___ SUPPLIED RECORDS

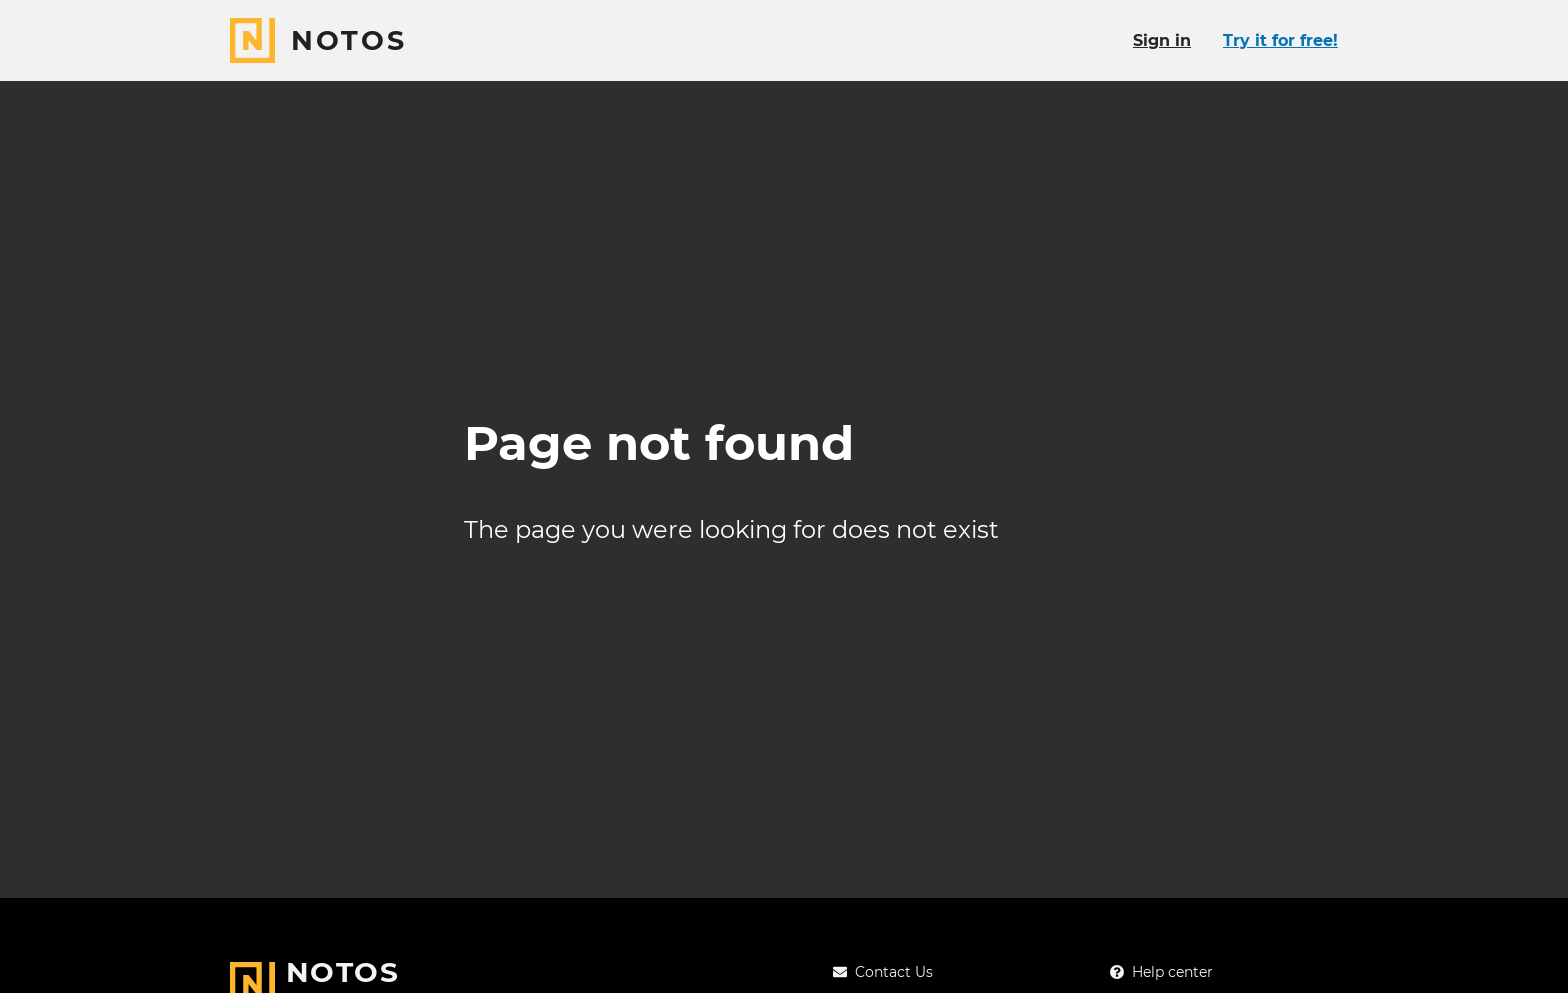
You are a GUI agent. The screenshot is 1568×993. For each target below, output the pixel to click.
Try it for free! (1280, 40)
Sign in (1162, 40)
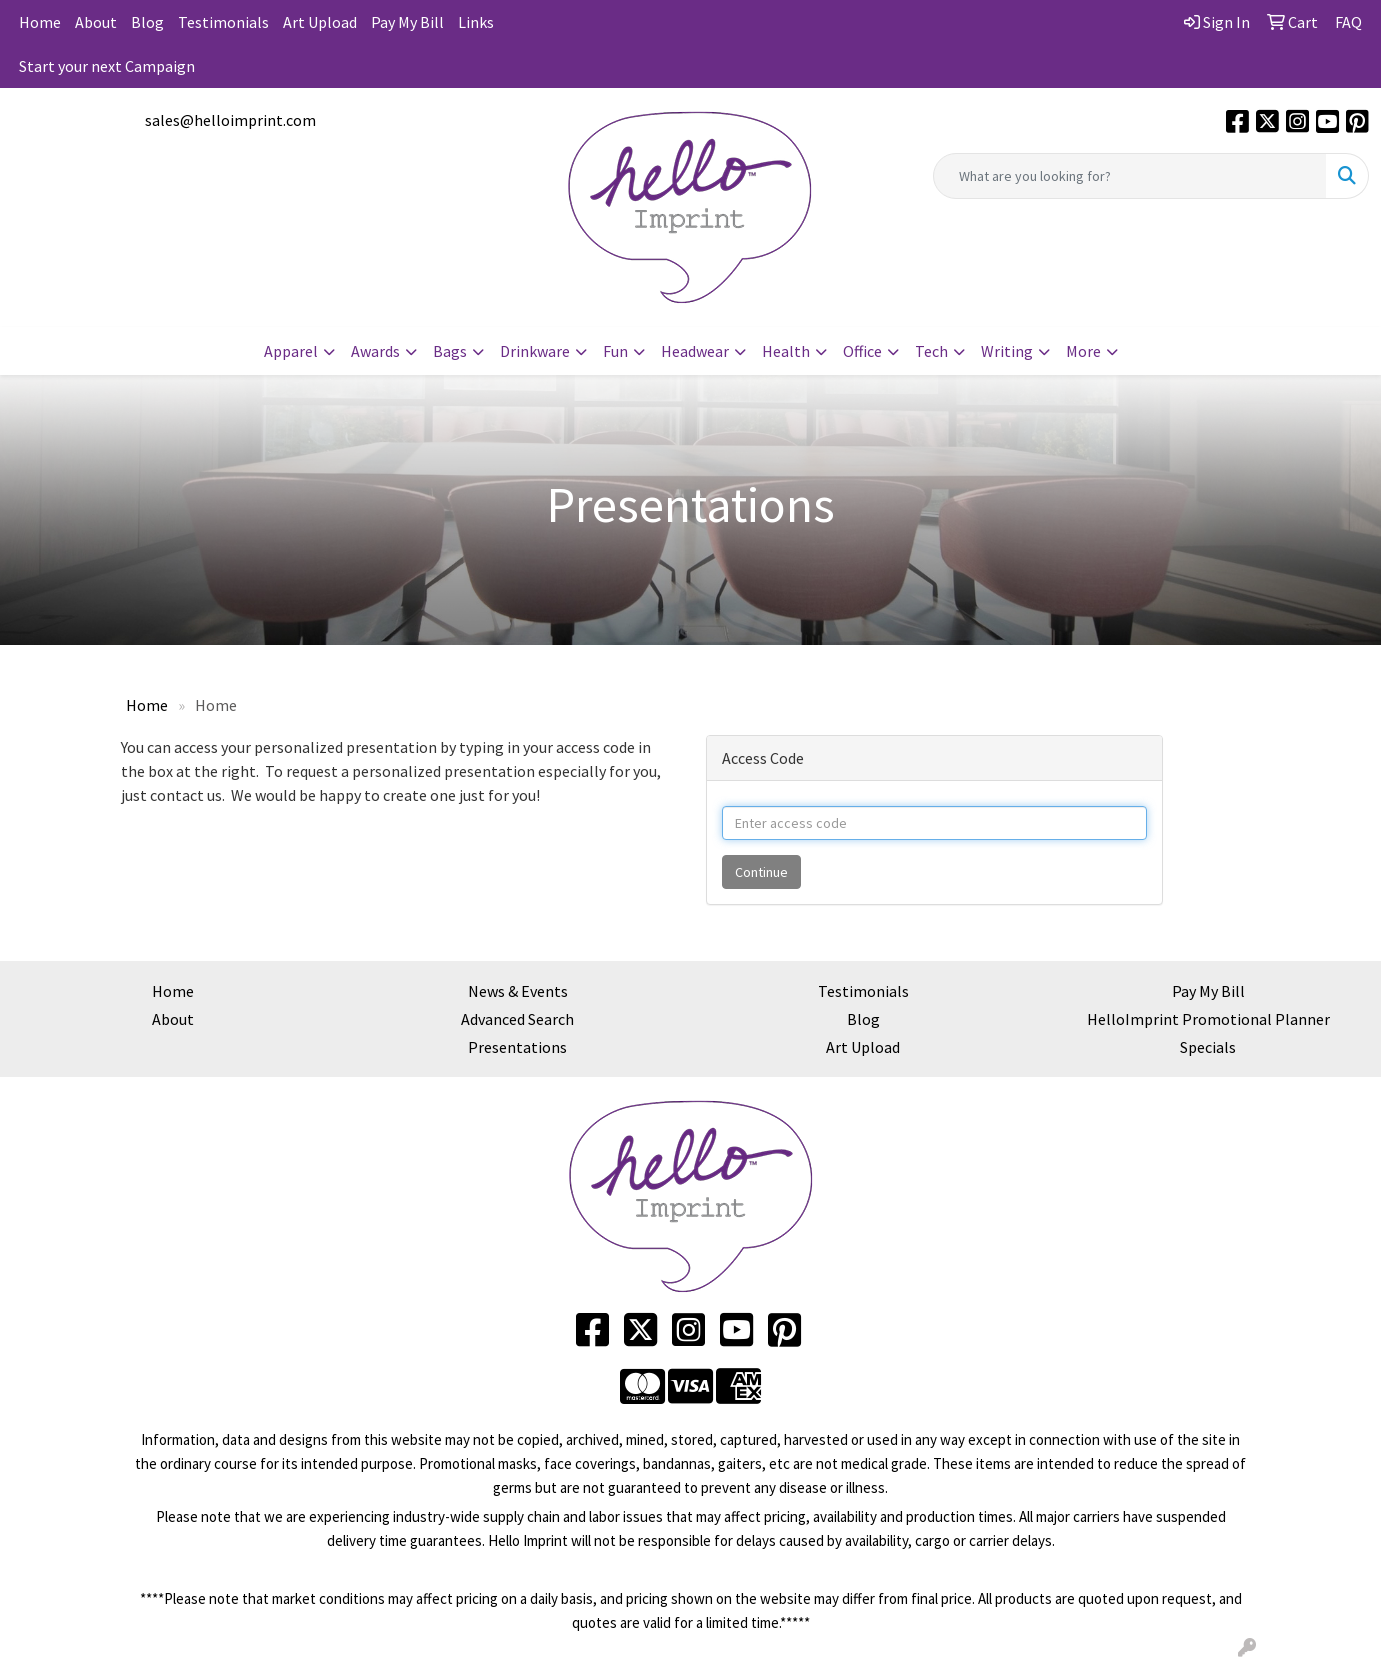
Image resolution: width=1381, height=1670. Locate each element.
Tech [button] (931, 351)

______

▶ [TASK REQUIREMENTS]: Rewrite these rows with "Sign in" swapped for "Log in" everywhere it appears, keeping everything else the same, and leave out the pictures.

▶ [ANSWER IN FULL]:
You are a GUI agent. The screenshot is 1568×993. For each target below, output the pixel to click.
Try it for free! (1280, 40)
Log in (1162, 40)
Image resolution: width=1381, height=1670. Locate each element.
Tech [button] (931, 351)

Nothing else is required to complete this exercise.